DON’T STOP BELIEVING
Against all odds Kayak have returned with their 18th studio album, Out Of This World. Prog catches up with co-founder Ton Scherpenzeel to find out more and take a glance over the Dutch band’s career so far.
Words: Johnny Sharp
There haven’t been too many reasons to be cheerful for musicians in the 2020s so far. But Ton Scherpenzeel, founder member of Dutch prog mainstays Kayak, freely admits, “The last year, 18 months, have been very good for me. I’ve learned a lot.”
That’s not the result of enforced isolation, though. Rather it’s an upbeat attitude that’s been reinforced through the relentlessly turbulent history of a band that have released their 18th studio album and are approaching 50 years since their original formation in 1972.
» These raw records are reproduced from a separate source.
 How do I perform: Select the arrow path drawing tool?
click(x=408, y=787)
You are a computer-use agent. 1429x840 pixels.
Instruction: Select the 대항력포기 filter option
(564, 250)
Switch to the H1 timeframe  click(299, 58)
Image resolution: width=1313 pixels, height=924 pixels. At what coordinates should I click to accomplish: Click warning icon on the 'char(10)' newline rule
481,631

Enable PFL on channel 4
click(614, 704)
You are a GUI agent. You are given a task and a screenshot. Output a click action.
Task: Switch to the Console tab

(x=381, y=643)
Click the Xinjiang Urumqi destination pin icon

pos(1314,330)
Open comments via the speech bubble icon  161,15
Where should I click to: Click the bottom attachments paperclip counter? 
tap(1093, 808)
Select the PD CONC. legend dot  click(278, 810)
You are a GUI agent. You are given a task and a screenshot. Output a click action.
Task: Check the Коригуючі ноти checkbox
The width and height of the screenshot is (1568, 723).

The most recent tribulation to confront them could have spelled the end not just of Kayak but of their driving force. Keyboardist and songwriter Scherpenzeel suffered a heart attack in 2019, which forced him to re-evaluate his lifestyle as well as his attitude to his art.
“It made me realise how precious life is,” he tells Prog. The lean, fair-haired 68-year-old looks sprightly enough on the other end of a Zoom call. “I mean, I’m not going to make another 20 albums. So now I’m approaching every album as if it’s the last. I’m as dedicated to this one as I was with the first one.
“Over the last 18 months, I’ve learned not to trust my body anymore. So I’m working more on the body, which I never did. I’m not an excessive drinker or smoker, but this can happen to anybody. So I’m walking every day for an hour, which for me is exceptional. You know, I like playing piano and normally that’s enough movement. But my attitude has changed because I still want to go on for a little while yet…”
The hoary old wisdom that whatever doesn’t kill you makes you stronger may be a cliché, but for Scherpenzeel it’s proving true, spiritually and also creatively, judging by the quality of the band’s new album Out Of This World, a 15-song, 70-minute set that blends vintage symphonic prog with stridently tuneful AOR.